The series is peppered with moments that lay bare the intention of its showrunners in portraying the Ottoman Empire as an oppressive colonialist entity. When Abdul Rahman cautions his brother to abandon thoughts of revenge for their martyred uncle, arguing that the Ottomans were instituting wide-ranging reforms, his brother Radwan responds: “We haven’t seen any benefit to these reforms. A snake is a snake even if it changes its skin.” After he returns from Medina, his roommate argues that the Ottomans are the reason the Arab world lagged behind the rest of the world: “A corrupt state, all that we’ve gotten out of it is oppression, ignorance, poverty. Look where the world is now and where we are.”

In a moment of despair after his torture, Abdul Rahman himself questions why he was so savagely assaulted, his feet held up and beaten with a so-called “falaka,” a rod commonly used for torture in the region. He tells his roommate: “They didn’t just beat me. They stood on me, on my dignity. They were monsters. All of this for no reason.” His roommate responds that his identity itself was the reason: “The reason is clear, as I am your brother. You are an Arab, Abdul Rahman, and they are foreigners who want to erase you from existence.”

“Safar Barlik” is airing on MBC, a television network headquartered in Riyadh, whose top executives came under the radar of Saudi Arabia’s Crown Prince Muhammad bin Salman’s corruption investigations after years of trying to purchase the then-Dubai-based network outright. It was recently involved in a controversy over the planned airing of a Ramadan series about Muawiya, the first Umayyad caliph and a hated figure among Shiite Muslims. The series was canceled over the possibility of sparking a diplomatic incident between Riyadh and Baghdad, whose rapprochement has been credited with reducing sectarian violence.

Saudi Arabia’s relationship with Turkey is more complicated. The two countries have been at odds for over a decade because of Ankara’s support for the Muslim Brotherhood. Turkey leaked details of Saudi agents’ involvement in the assassination of the writer Jamal Khashoggi at the kingdom’s consulate in Istanbul in 2018 and held a trial for those involved. The rivalry also took shape within popular culture and consciousness, with a decline in Arab tourism to Turkey, general hostility in talk shows and political commentary, and a ban on Turkish soap operas on MBC back in 2018.

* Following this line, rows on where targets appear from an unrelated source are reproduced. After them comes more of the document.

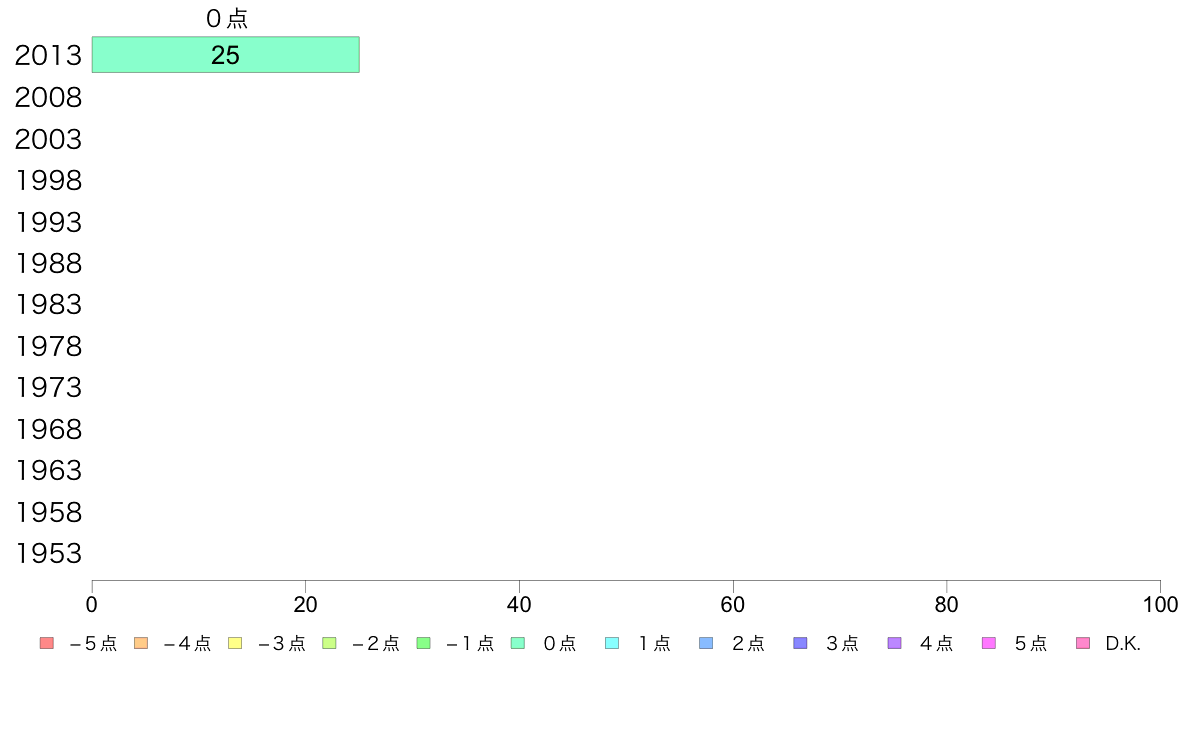Click the −5点 legend color swatch
The height and width of the screenshot is (736, 1188).
click(x=47, y=644)
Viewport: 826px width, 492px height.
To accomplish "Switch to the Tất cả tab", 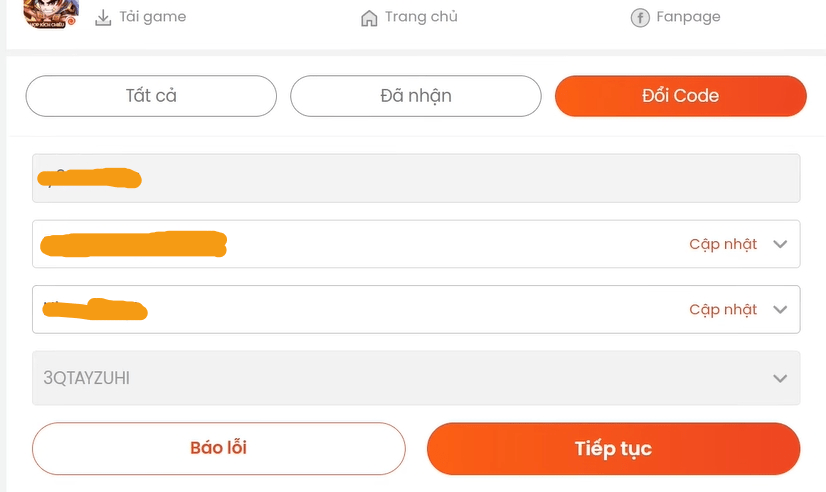I will 151,96.
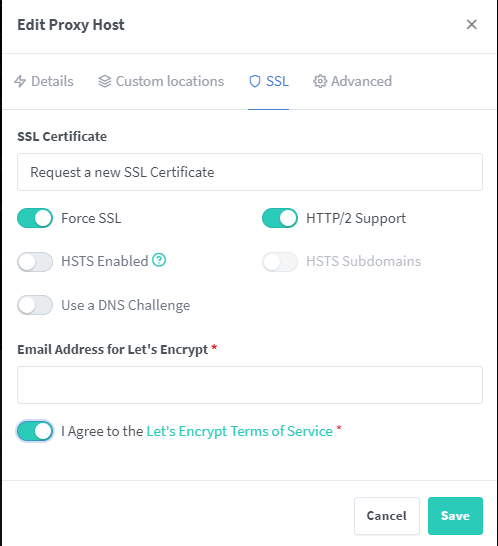Enable Use a DNS Challenge
Screen dimensions: 498x546
pos(35,305)
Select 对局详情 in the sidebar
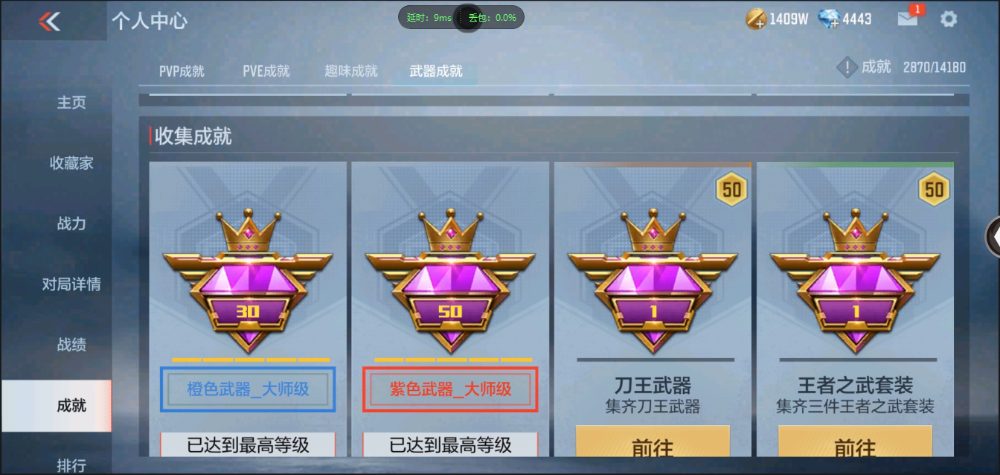The width and height of the screenshot is (1000, 475). (x=71, y=284)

In late 2017, the Emirati foreign minister, Abdullah bin Zayed, retweeted a post accusing Fakhreddin Pasha, the Ottoman governor of Medina in 1916, who is likely to feature in “Safar Barlik,” of crimes against the local population. In response, the Turkish government renamed the street in Ankara on which the UAE Embassy is based to Fakhreddin Pasha street.

Saudi Arabia and its partners, the UAE and Egypt, have more recently engaged in a rapprochement with Turkey. President Recep Tayyip Erdogan visited Riyadh and shook hands with the crown prince, and both Gulf states have invested billions to shore up the embattled Turkish economy.

But the series shows that these rivalries and bad blood are not so easily buried. Perhaps the region’s leaders may be happy to smile and forget the recent past, but there is clearly an appetite to remember the more distant past. The entrenchment of Turkey’s image as an abusive colonial overlord is likely to have far-reaching repercussions and to complicate the regional realignment that is taking place today.